About the second question, Zermelo claimed that it will never take more moves than there are positions in the game. His proof is a proof by contradiction: Assume that a player can win in a number of moves larger than the number of positions. By the pigeonhole principle, at least one winning position must have appeared twice. So the player could have played at the first occurrence in the same way as he does at the second and thus could have won in fewer moves than there are positions.

==Zermelo's theorem and backward induction==

It has been believed that Zermelo used backward induction as his method of proof. However, recent research on the Zermelo's theorem demonstrates that backward induction was not used to explain the strategy behind chess. Contrary to the popular belief, chess is not a finite game without at least one of the fifty move rule or threefold repetition rule. Strictly speaking, chess is an infinite game therefore backward induction does not provide the minmax theorem in this game.

Backward induction is a process of reasoning backward in time. It is used to analyse and solve extensive form games of perfect information. This method analyses the game starting at the end, and then works backwards to reach the beginning. In the process, backward induction determines the best strategy for the player that made the last move. Then the ultimate strategy is determined for the next-to last moving player of the game. The process is repeated again determining the best action for every point in the game has been found. Therefore, backward induction determines the Nash equilibrium of every subgame in the original game.

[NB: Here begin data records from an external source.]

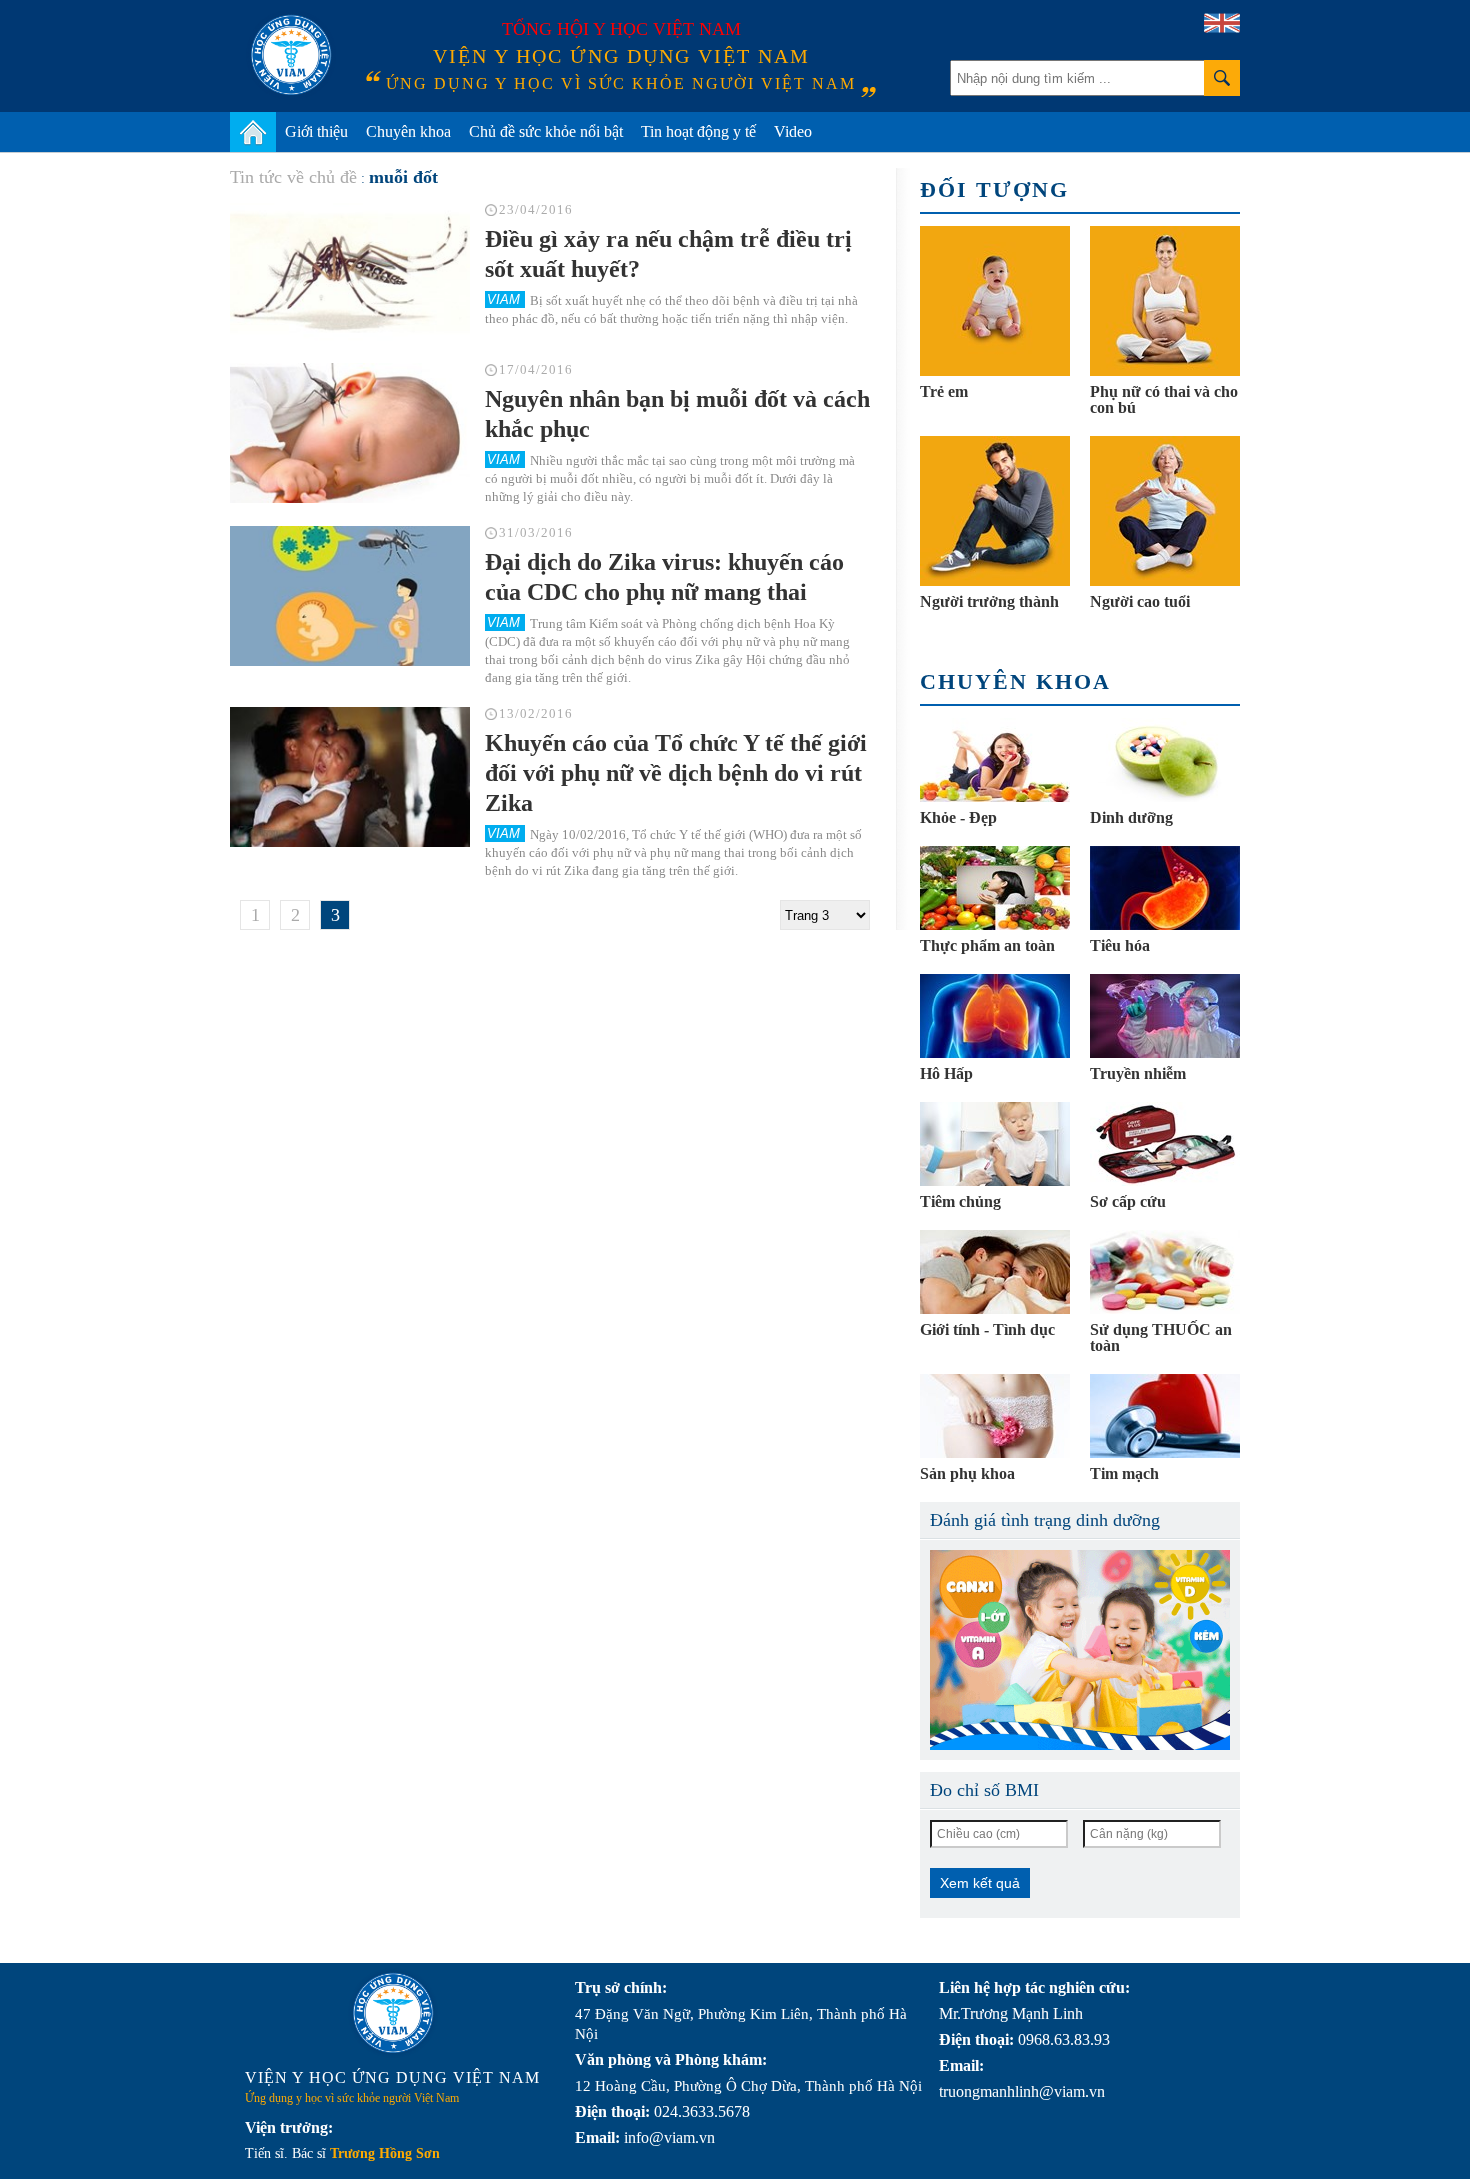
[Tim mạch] (1165, 1416)
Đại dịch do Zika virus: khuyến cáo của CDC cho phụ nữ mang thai (664, 577)
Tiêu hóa (1120, 945)
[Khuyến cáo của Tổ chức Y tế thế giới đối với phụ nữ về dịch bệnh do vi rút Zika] (350, 777)
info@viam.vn (669, 2137)
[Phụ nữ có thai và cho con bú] (1165, 301)
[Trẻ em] (995, 301)
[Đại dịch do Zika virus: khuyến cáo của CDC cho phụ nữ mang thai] (350, 596)
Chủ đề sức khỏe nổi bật (546, 131)
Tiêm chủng (960, 1201)
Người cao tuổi (1140, 601)
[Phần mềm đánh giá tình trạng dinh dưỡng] (1080, 1650)
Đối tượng (994, 189)
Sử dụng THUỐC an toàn (1161, 1337)
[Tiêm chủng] (995, 1144)
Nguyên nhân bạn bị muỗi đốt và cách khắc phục (677, 414)
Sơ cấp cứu (1128, 1201)
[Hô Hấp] (995, 1016)
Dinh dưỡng (1131, 817)
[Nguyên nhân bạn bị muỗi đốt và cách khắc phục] (350, 433)
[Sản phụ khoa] (995, 1416)
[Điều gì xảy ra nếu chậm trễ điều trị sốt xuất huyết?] (350, 273)
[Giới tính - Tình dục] (995, 1272)
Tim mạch (1124, 1473)
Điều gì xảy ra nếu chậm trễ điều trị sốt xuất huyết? (668, 254)
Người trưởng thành (989, 601)
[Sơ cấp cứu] (1165, 1144)
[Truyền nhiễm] (1165, 1016)
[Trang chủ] (253, 132)
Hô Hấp (946, 1073)
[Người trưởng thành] (995, 511)
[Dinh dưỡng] (1165, 760)
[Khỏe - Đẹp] (995, 760)
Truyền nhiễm (1138, 1073)
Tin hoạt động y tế (698, 131)
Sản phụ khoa (967, 1473)
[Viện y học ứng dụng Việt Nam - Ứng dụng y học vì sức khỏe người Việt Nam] (291, 55)
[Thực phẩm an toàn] (995, 888)
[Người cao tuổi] (1165, 511)
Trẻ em (944, 391)
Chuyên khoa (408, 131)
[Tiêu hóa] (1165, 888)
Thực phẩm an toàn (987, 945)
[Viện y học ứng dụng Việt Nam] (393, 2013)
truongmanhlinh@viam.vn (1022, 2091)
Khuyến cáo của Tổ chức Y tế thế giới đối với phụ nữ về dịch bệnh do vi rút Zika (676, 773)
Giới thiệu (316, 131)
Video (793, 131)
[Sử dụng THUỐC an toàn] (1165, 1272)
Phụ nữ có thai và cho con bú (1164, 399)
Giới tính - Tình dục (987, 1329)
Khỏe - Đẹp (958, 817)
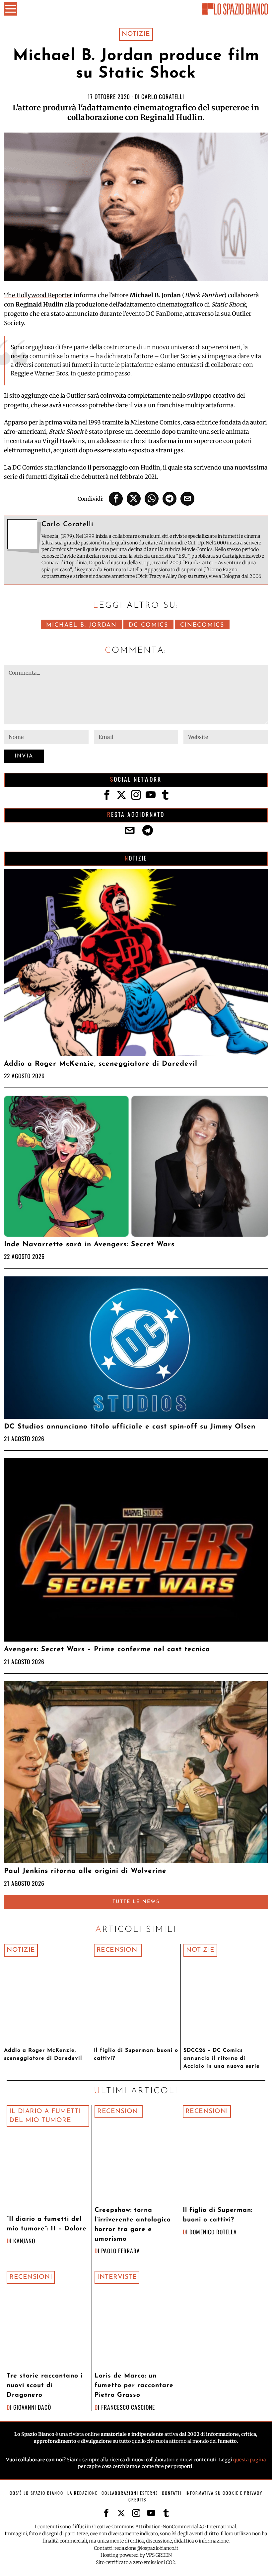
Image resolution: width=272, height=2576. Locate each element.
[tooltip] (116, 499)
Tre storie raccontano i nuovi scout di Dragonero (45, 2385)
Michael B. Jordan (81, 625)
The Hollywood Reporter (38, 295)
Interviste (117, 2277)
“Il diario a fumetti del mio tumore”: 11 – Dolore (47, 2224)
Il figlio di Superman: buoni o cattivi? (136, 2054)
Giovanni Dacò (32, 2407)
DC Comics (148, 625)
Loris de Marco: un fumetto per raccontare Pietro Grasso (134, 2385)
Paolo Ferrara (120, 2250)
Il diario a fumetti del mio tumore (45, 2116)
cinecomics (202, 625)
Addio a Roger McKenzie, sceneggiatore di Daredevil (100, 1063)
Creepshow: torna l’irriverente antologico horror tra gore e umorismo (133, 2224)
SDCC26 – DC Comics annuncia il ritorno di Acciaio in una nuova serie (221, 2058)
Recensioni (118, 1950)
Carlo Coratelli (162, 96)
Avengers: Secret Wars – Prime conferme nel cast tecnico (107, 1649)
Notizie (136, 34)
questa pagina (249, 2460)
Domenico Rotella (213, 2231)
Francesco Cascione (128, 2407)
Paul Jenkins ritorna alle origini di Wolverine (85, 1871)
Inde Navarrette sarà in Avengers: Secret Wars (89, 1244)
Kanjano (24, 2240)
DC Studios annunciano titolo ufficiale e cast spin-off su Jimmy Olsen (129, 1426)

There is a number of reasons as to why backward induction is not present in the Zermelo's original paper:

Firstly, a recent study by Schwalbe and Walker (2001) demonstrated that Zermelo's paper contained basic idea of backward induction; however Zermelo did not make a formal statement on the theorem. Zermelo's original method was the idea of non-repetition. The first mention of backward induction was provided by László Kalmár in 1928. Kalmár generalised the work of Zermelo and Kőnig in his paper "On the Theory of Abstract Games". Kalmár was concerned with the question: "Given a winning position, how quickly can a win be forced?". His paper showed that winning without repetition is possible given that a player is a winning position. Kalmár's proof of non-repetition was proof by backward induction. In his paper, Kalmár introduced the concept of subgame and tactic. Kalmár's central argument was that a position can be a winning position only if a player can win in a finite number of moves. Also, a winning position for player A is always a losing position for player B.